Moderator: Oluwaseun (Sean) Ojo

Category: Scientific article/RSF interest

In this article, Crane et al., show the potential for using stem cell cells in lung diseases such as cystic fibrosis.  Specifically, they utilized a range of novel techniques including reprogramming and homology-directed repair (HDR) to edit the CFTR locus and correct inherited genetic mutations linked to cystic fibrosis. Briefly, the authors generated induced pluripotent stem cells (iPSCs) cells from compound heterozygous (ΔF508/ ΔI507) cystic fibrosis primary fibroblasts by reprogramming these cells using viral vectors that encoded reprogramming transcription factors OCT4, SOX2, KLF4, C-MYC, and NANOG. Using the zinc-finger nuclease mediated HDR; the CFTR gene was corrected in cystic fibrosis iPSCs. The authors further showed that the correction restored, 1) protein expression of mature CFTR glycoprotein,  2) CFTR chloride channel activity (via Ussing chamber assay) and 3) CFTR chloride channel function to cAMP-sensitive CFTR anion transport (iodide efflux analysis)  in IPSCs derived lung epithelial cells.

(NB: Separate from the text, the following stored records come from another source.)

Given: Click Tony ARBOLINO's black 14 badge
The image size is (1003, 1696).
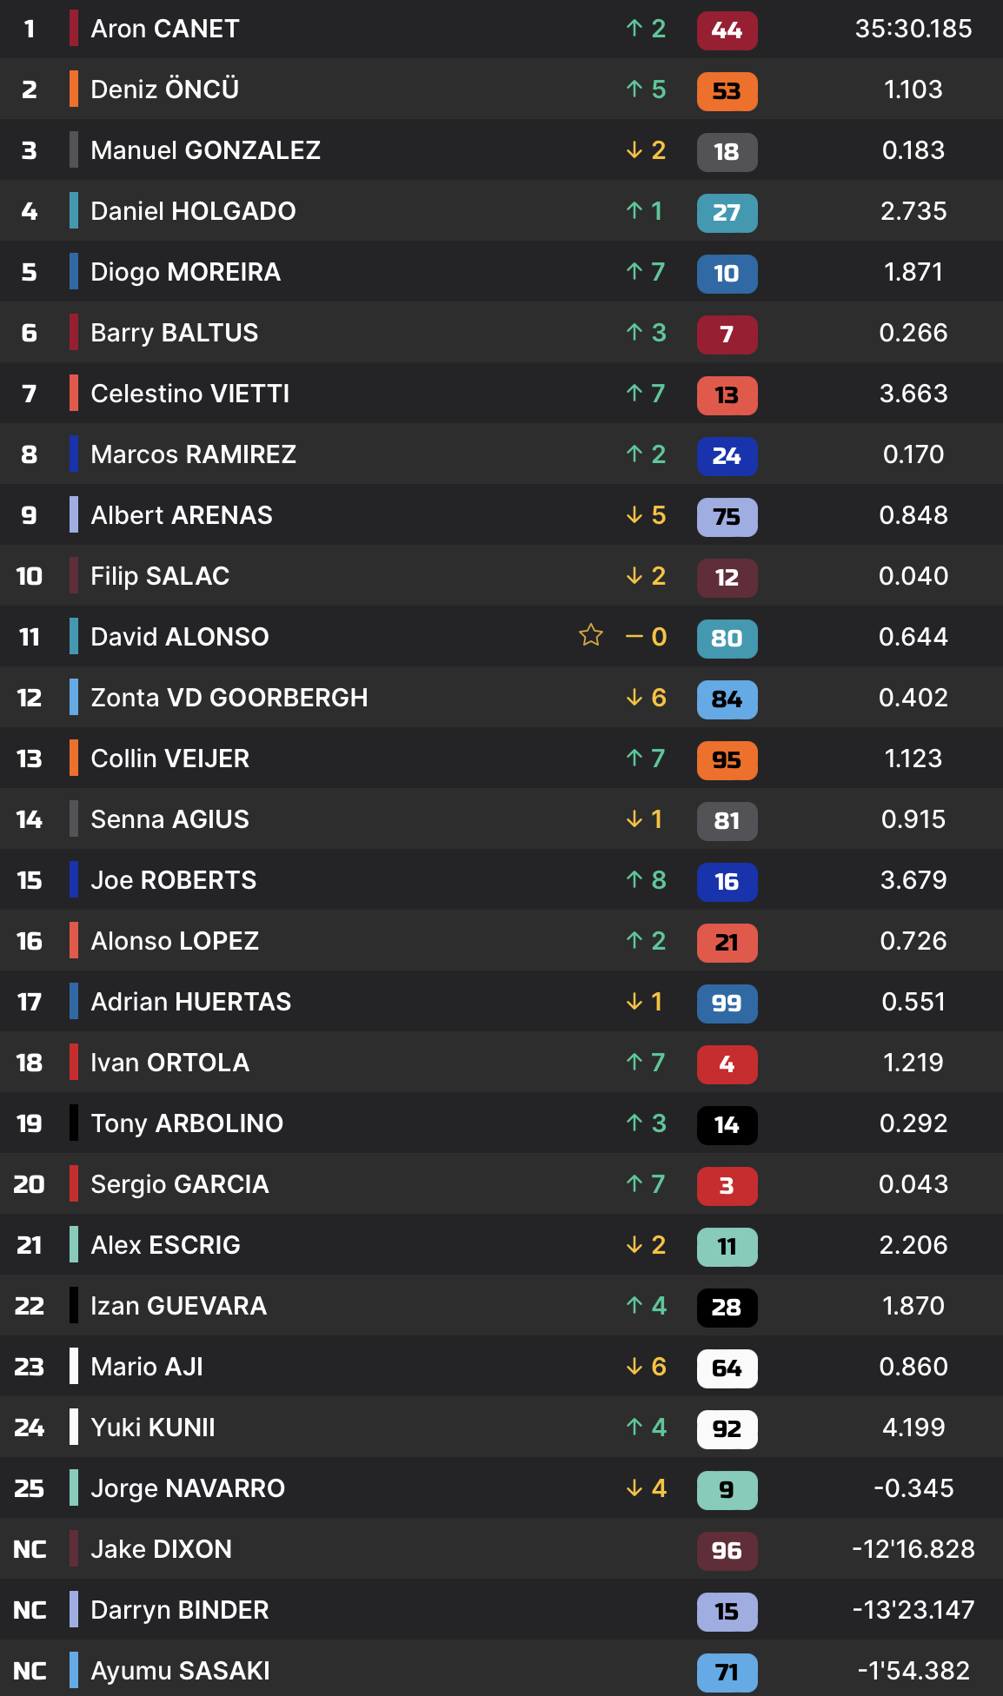Looking at the screenshot, I should click(727, 1125).
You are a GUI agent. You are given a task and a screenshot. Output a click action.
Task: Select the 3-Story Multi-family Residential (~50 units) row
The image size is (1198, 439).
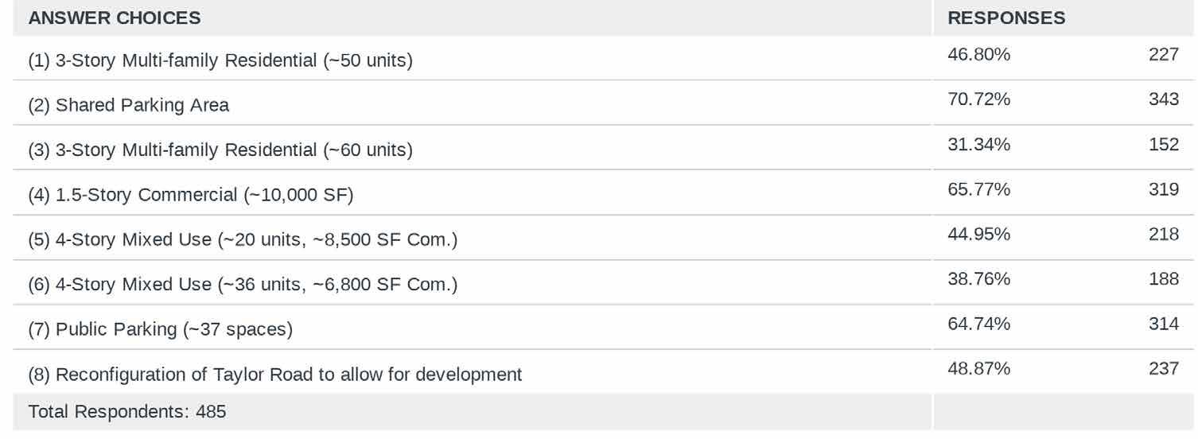click(220, 60)
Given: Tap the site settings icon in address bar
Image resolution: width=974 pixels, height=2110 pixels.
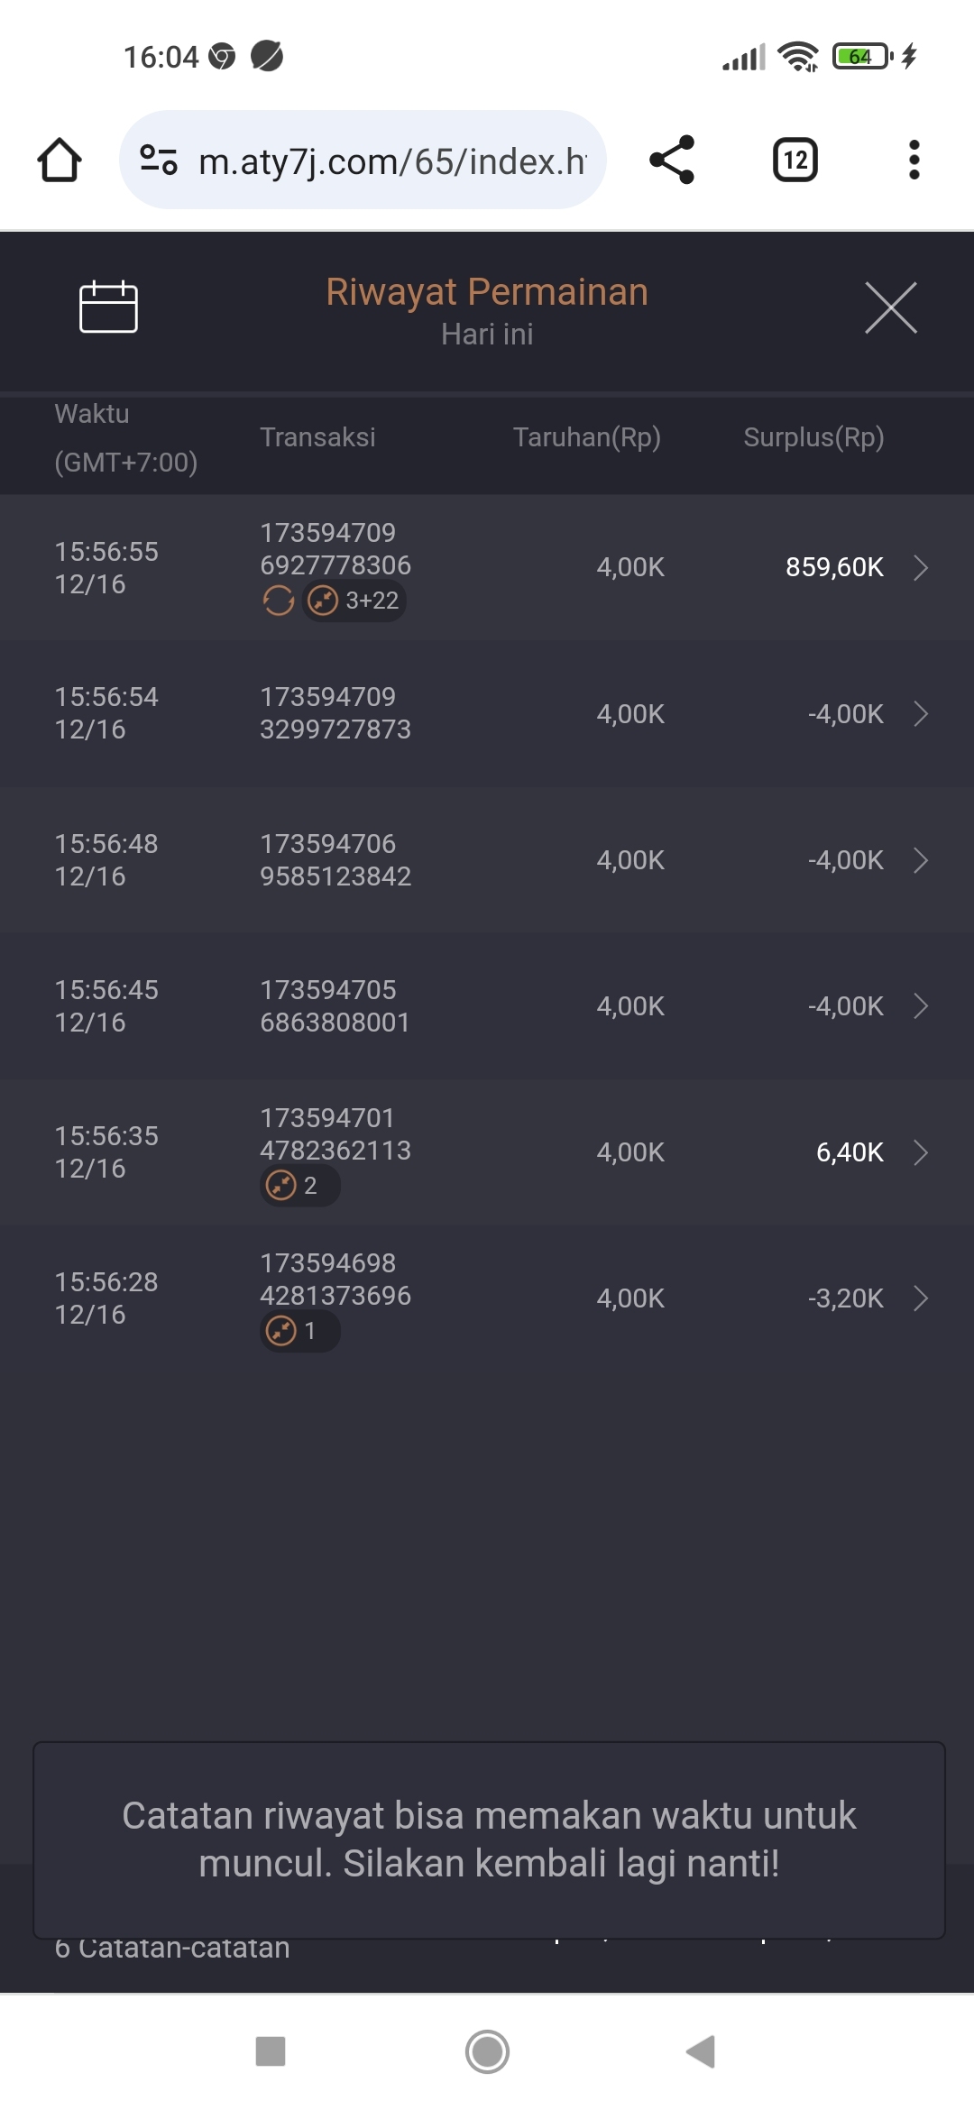Looking at the screenshot, I should (159, 161).
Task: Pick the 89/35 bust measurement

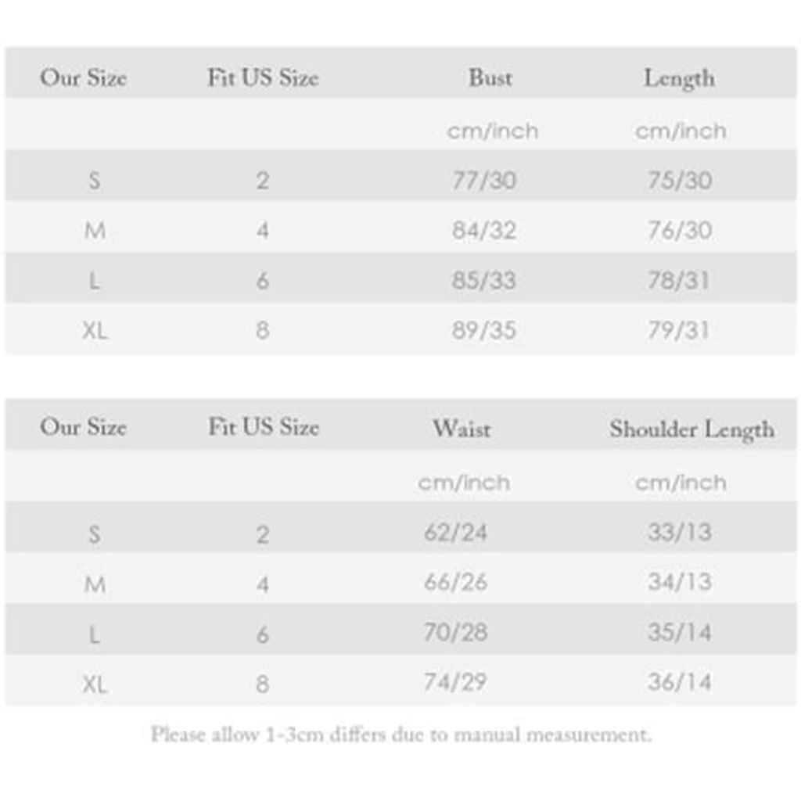Action: coord(484,330)
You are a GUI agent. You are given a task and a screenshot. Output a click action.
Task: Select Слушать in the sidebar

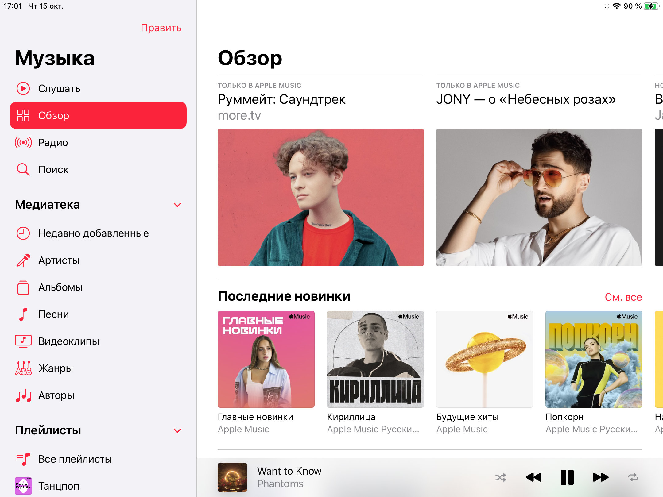[98, 89]
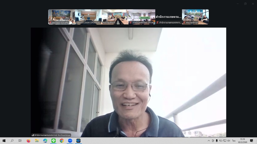Launch Firefox from the taskbar
Viewport: 257px width, 144px height.
coord(28,140)
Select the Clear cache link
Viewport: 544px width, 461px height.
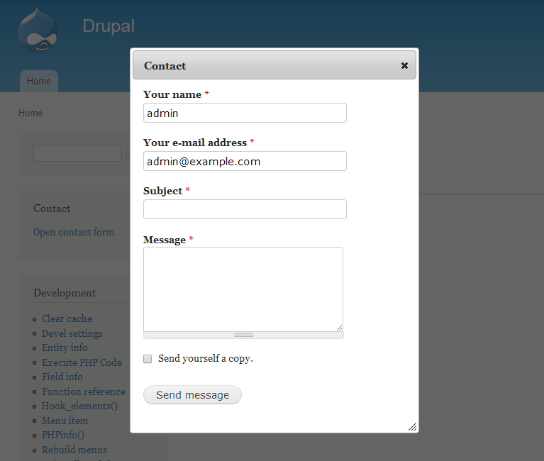[67, 318]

This work on CFTR mutation and cystic fibrosis and others on alpha 1-antitrypsin deficiency and emphysema clearly demonstrate the importance of de novo engineered iPSC derived lung cells in correcting and treating pulmonary diseases. Additionally, they pinpoint the importance of stem cell biology and highlight the future and hope of stem cell research to potentially accelerate development of new treatments for several diseases.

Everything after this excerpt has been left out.